Her characters were strong, she didn’t attend Hollywood events, and she didn’t present herself in a soft, feminine manner.
“Kate wasn’t someone you could mold easily, that you could control,” said director Dorothy Arzner, who directed Hepburn in Christopher Strong (1933).
And when you think of Katharine Hepburn, you think of her clothing—particularly her pants, something so innocuous now but an article of clothing “polite” women of the 1930s and 1940s weren’t seen wearing in public.

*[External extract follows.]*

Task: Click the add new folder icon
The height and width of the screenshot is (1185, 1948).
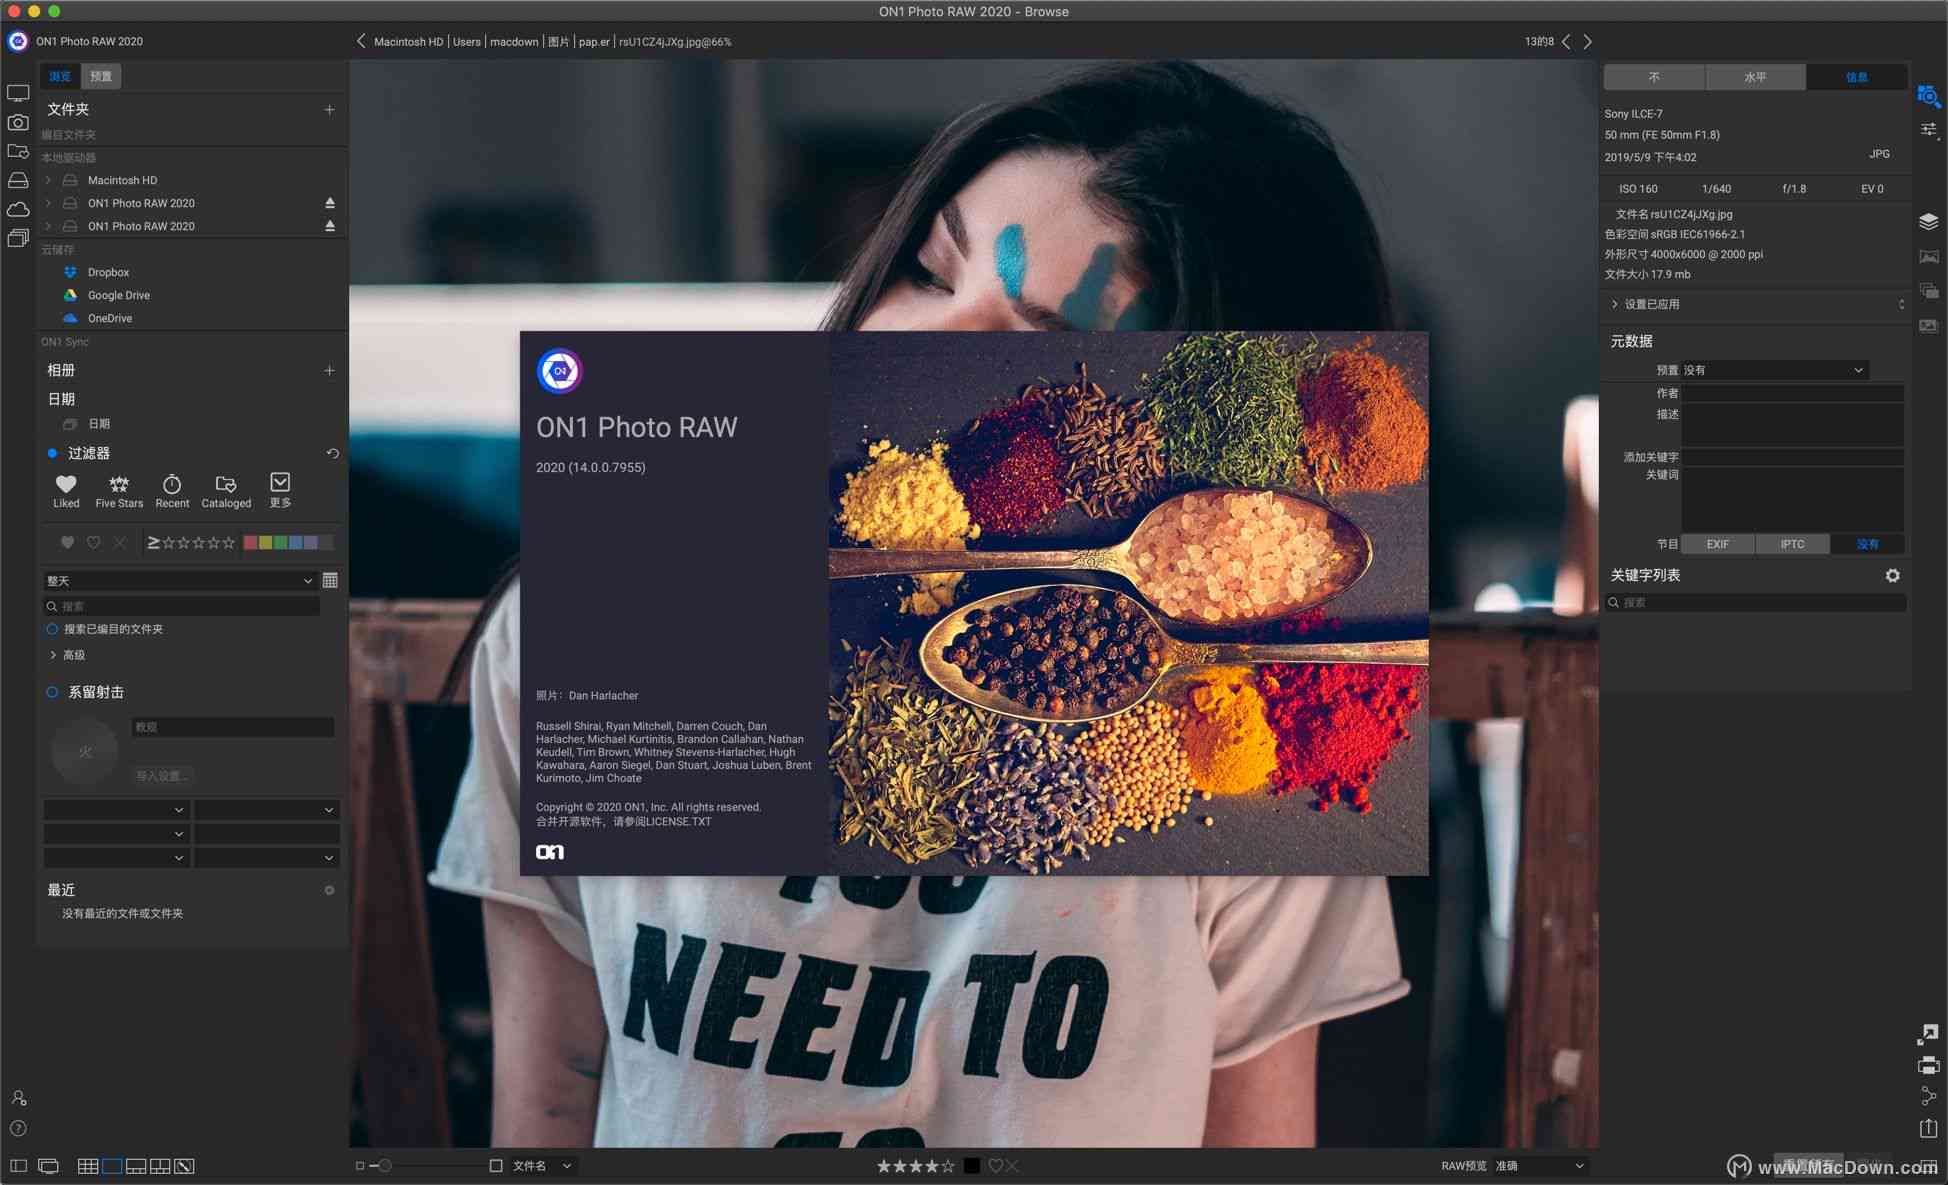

These pants and other items of Katharine Hepburn’s costumes and clothing are on display in the Upcountry History Museum in Greenville, SC, as part of the “Katharine Hepburn: Dressed for Stage and Screen” exhibit, running through January 14. The costumes are on loan to the Upcountry History Museum from the Kent State University Museum. The Hepburn Estate donated Miss Hepburn’s collection to Kent State University Museum.
“It was Miss Hepburn’s wish that her personal collection of her performance clothes be given to an educational institution. Her other personal effects were sold in a Sotheby’s Auction for charity,” said Jean L. Druesedow, director of the Kent State University Museum in an e-mail interview. “Her executors discovered the Kent State University Museum through friends of friends and Gladys Toulis, the first director of the Kent State Fashion School.”